Try it:
Quote, word for word, the line containing "This screenshot has" and all lines that follow it to the end of the records, with no pictures.

[Stored items from a collection]
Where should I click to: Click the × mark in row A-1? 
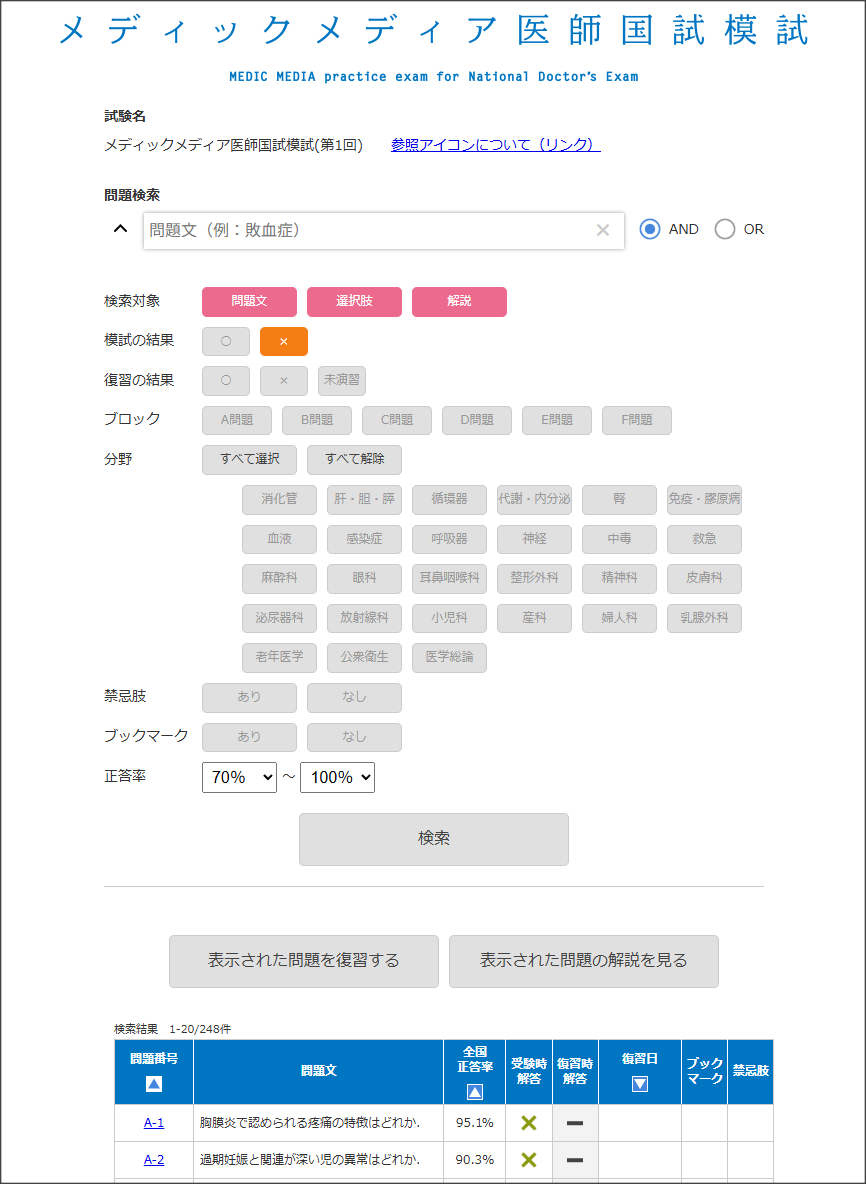click(529, 1123)

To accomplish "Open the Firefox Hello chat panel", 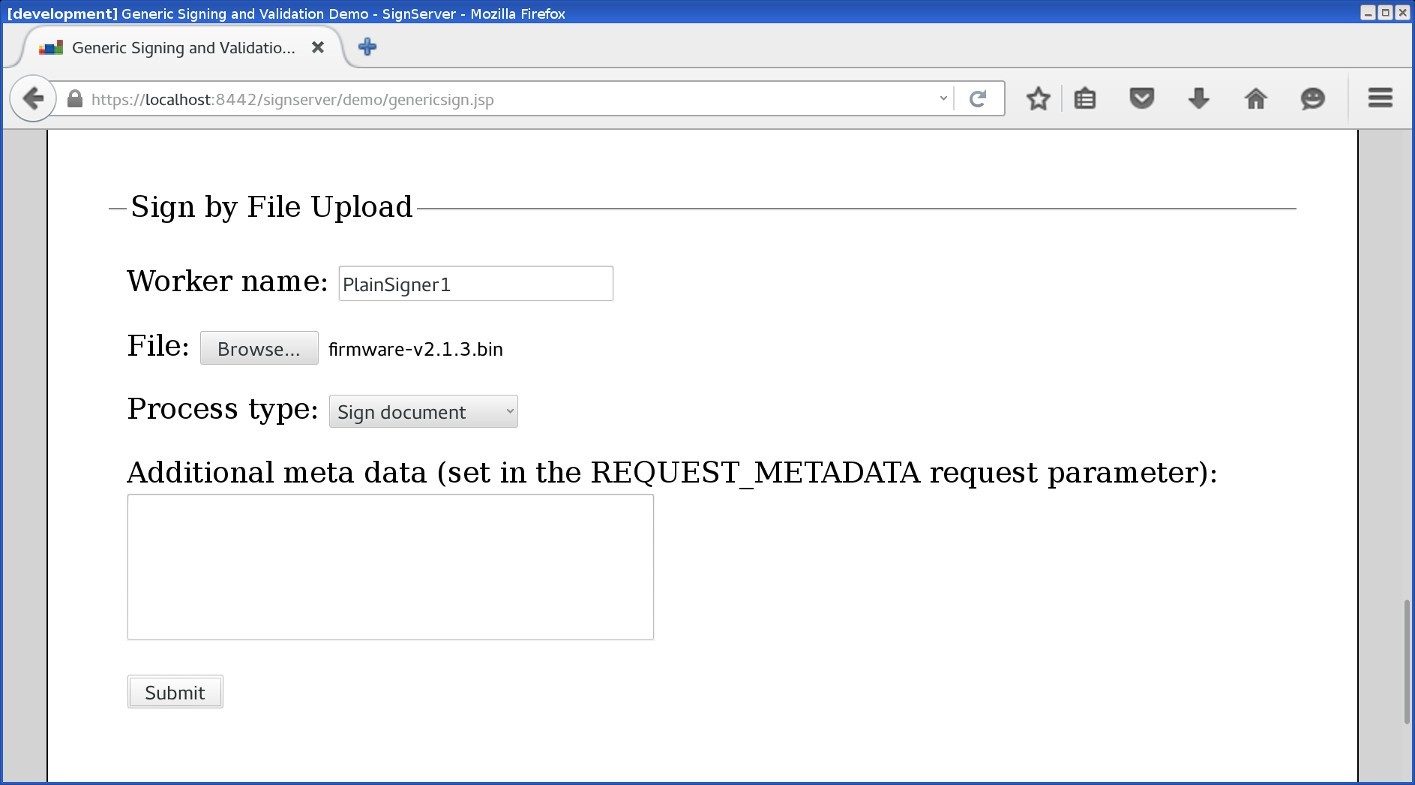I will 1312,98.
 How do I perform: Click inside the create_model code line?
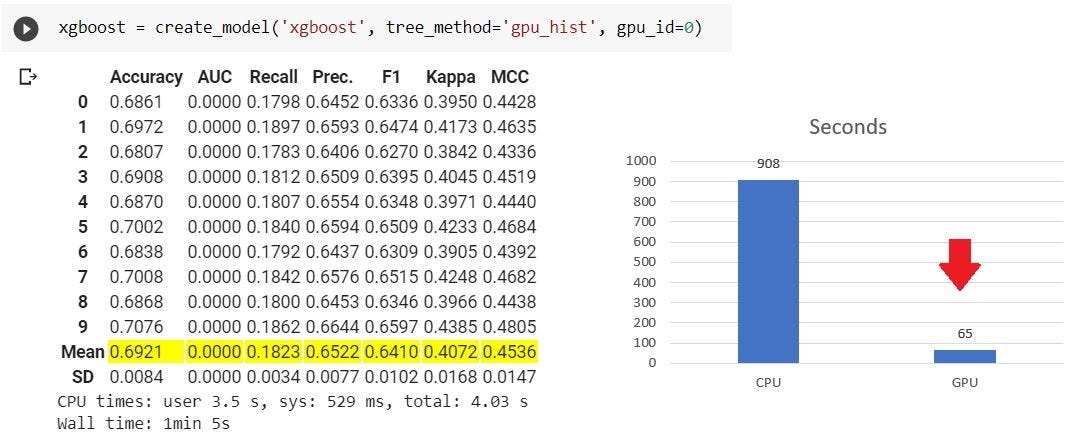(380, 28)
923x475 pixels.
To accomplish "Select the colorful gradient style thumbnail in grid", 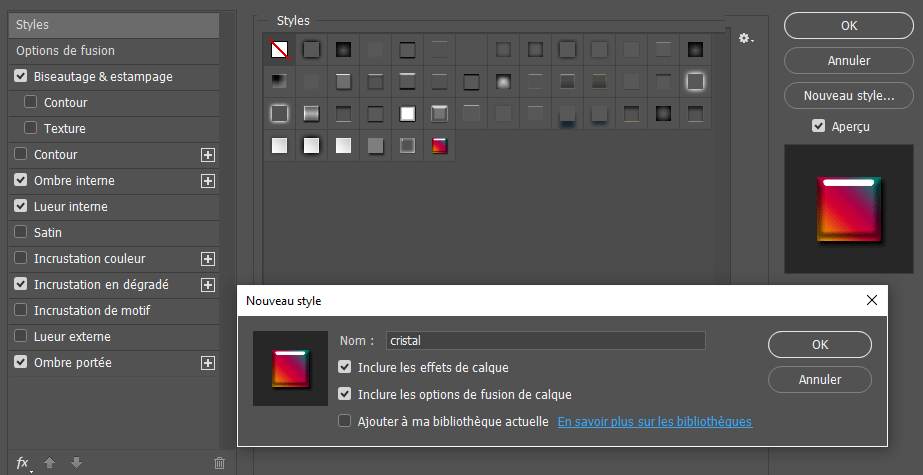I will tap(439, 146).
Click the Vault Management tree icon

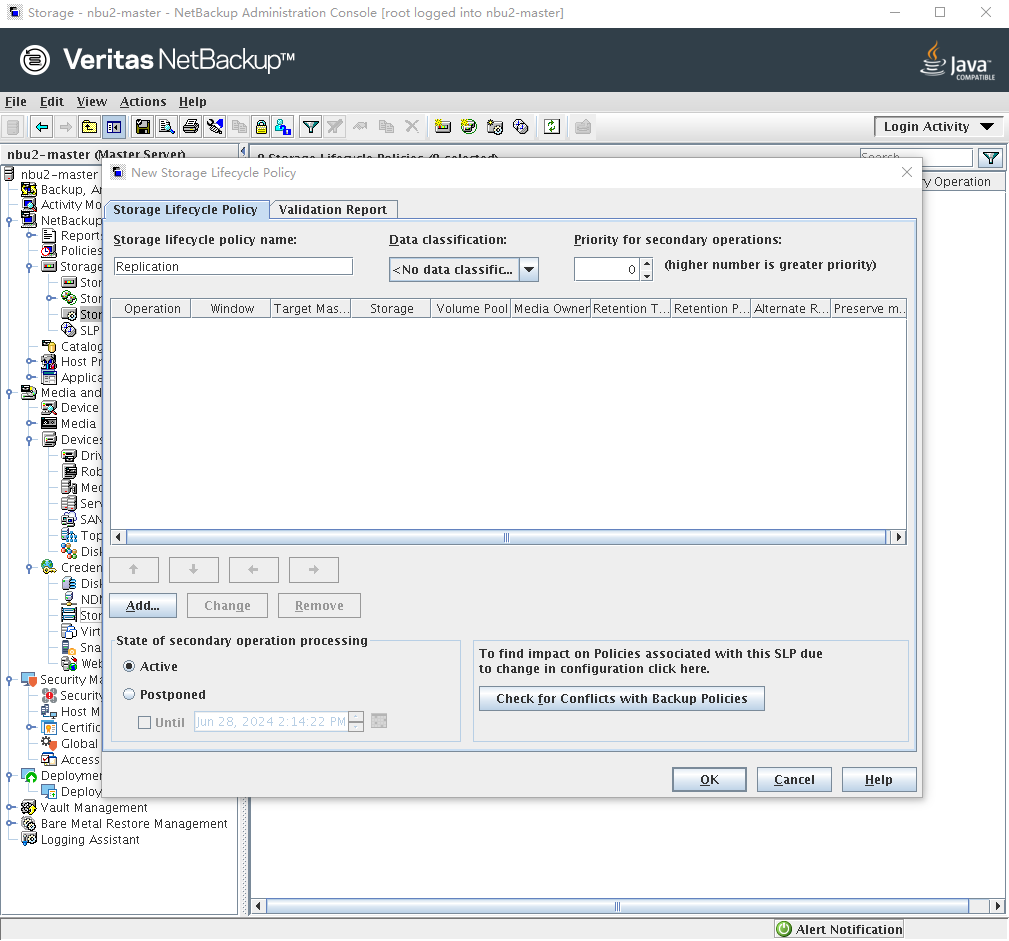point(29,808)
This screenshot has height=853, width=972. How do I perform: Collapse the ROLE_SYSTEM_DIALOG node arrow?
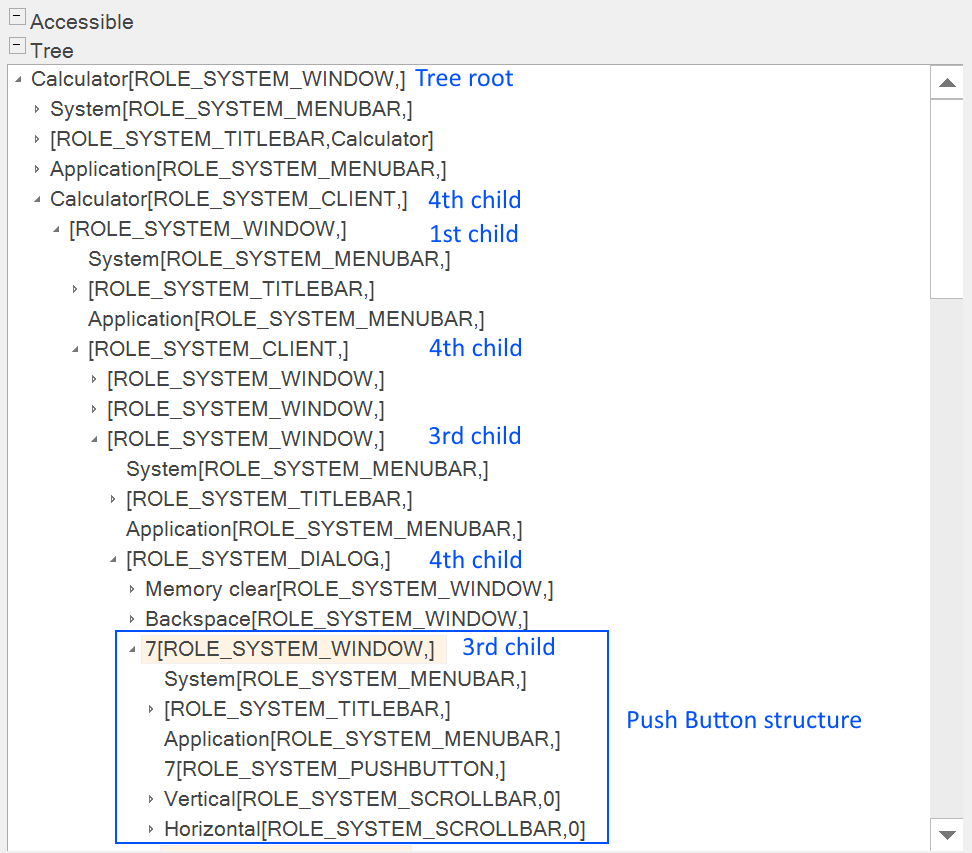click(x=113, y=559)
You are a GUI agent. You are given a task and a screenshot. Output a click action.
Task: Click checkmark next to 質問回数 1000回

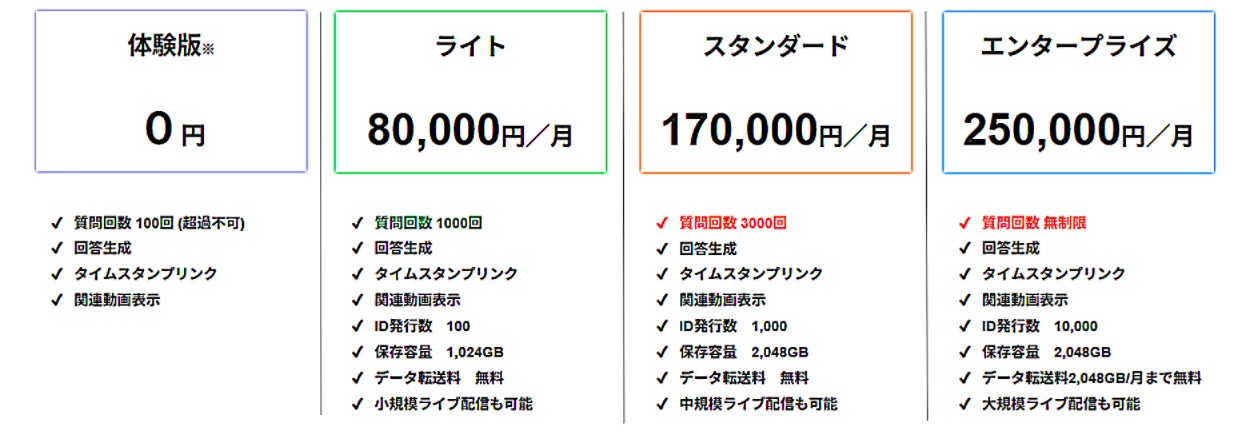[357, 222]
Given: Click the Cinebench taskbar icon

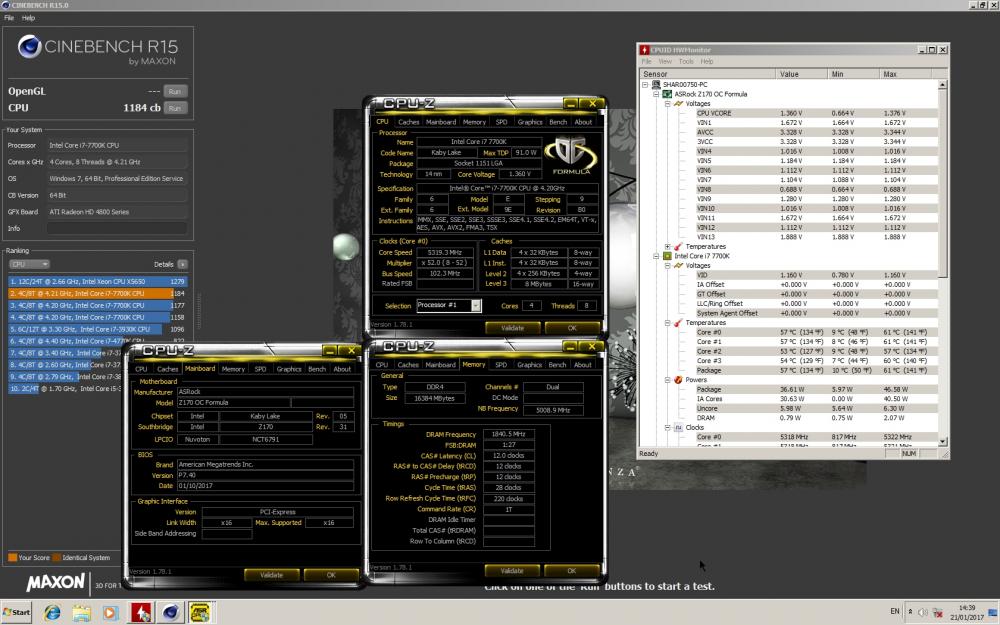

Written answer:
This screenshot has height=853, width=972. How do I perform: Collapse the ROLE_SYSTEM_DIALOG node arrow?
click(x=113, y=559)
You are a GUI agent. You are given a task and a screenshot. Output a click action.
Task: Click checkmark next to 質問回数 1000回

[357, 222]
Given: Click the Cinebench taskbar icon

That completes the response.